• _Document segment_
※

(By The Pragmatic Pundit)
This story first appeared in the New York Times on January 19 and because everyone isn’t angry, I have to believe you missed it, so I’m telling it again.
Since the 2010 elections, Democrats and Republicans have fought over taxes, spending, the deficit and the future of programs like Social Security, Medicare and Medicaid. The debates have played out against the background of a deep recession, anemic economic recovery and high unemployment; threatened to take us over a fiscal cliff and plunge us into another recession. As Congress bemoans the deficit, claims a desire to balance the budget by slashing Medicare benefits, Sens. Mitch McConnell (R-Ky.), Max Baucus (D-Mont.), and Orrin Hatch (R-Utah.), who hold heavy sway over Medicare payment policy as the leaders of the Finance Committee, were handing out $500 million in corporate welfare to a pharmaceutical company called Amgen.
And Taxpayers will have to foot the bill!

※

Recorded data:
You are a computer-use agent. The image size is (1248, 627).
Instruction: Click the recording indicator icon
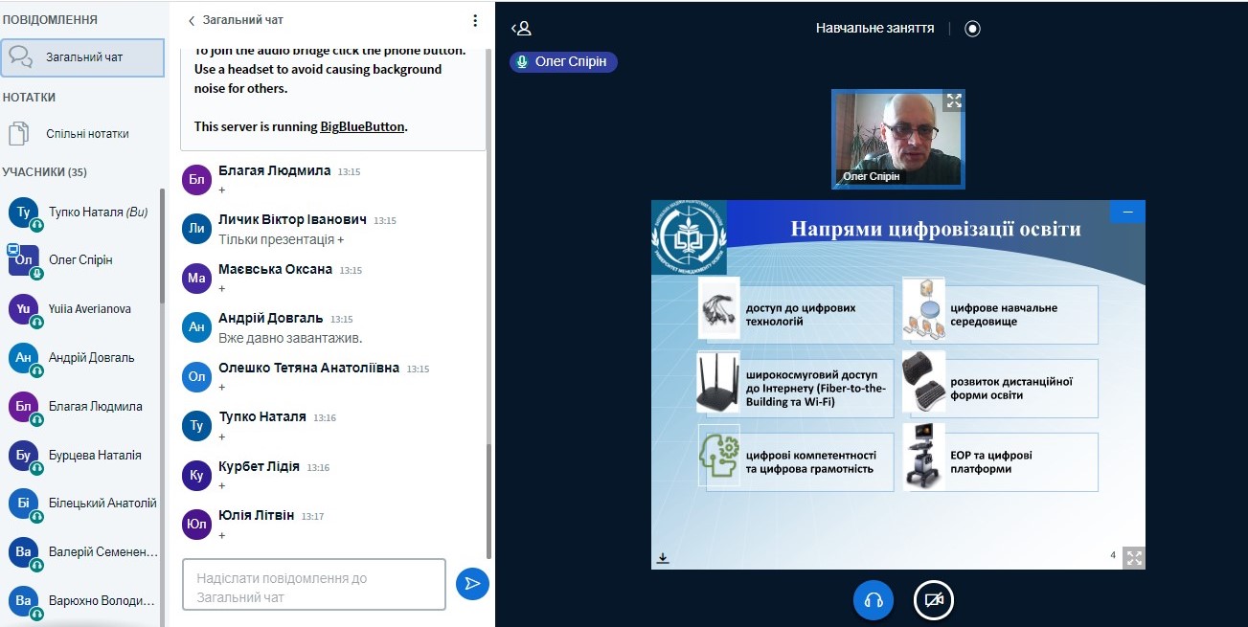click(972, 29)
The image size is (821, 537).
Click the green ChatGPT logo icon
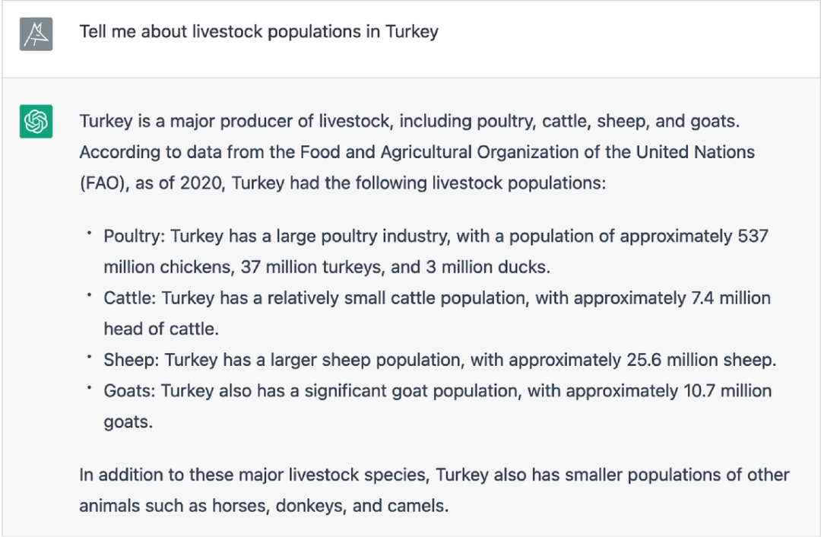36,122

※

• _Exercise requirements_
a: Quote the section of the commentary on Amgen and Medicare that begins with the words containing "This story first" and ends with "company called Amgen.".
b: In the commentary on Amgen and Medicare, what amount of corporate welfare were the three senators handing out to Amgen?
c: According to the commentary on Amgen and Medicare, why is the author telling the story again?

• _Numbered answers_
a:
This story first appeared in the New York Times on January 19 and because everyone isn’t angry, I have to believe you missed it, so I’m telling it again.
Since the 2010 elections, Democrats and Republicans have fought over taxes, spending, the deficit and the future of programs like Social Security, Medicare and Medicaid. The debates have played out against the background of a deep recession, anemic economic recovery and high unemployment; threatened to take us over a fiscal cliff and plunge us into another recession. As Congress bemoans the deficit, claims a desire to balance the budget by slashing Medicare benefits, Sens. Mitch McConnell (R-Ky.), Max Baucus (D-Mont.), and Orrin Hatch (R-Utah.), who hold heavy sway over Medicare payment policy as the leaders of the Finance Committee, were handing out $500 million in corporate welfare to a pharmaceutical company called Amgen.

b: $500 million.

c: The author believes readers missed the story when it first appeared in the New York Times on January 19, because everyone isn't angry about it.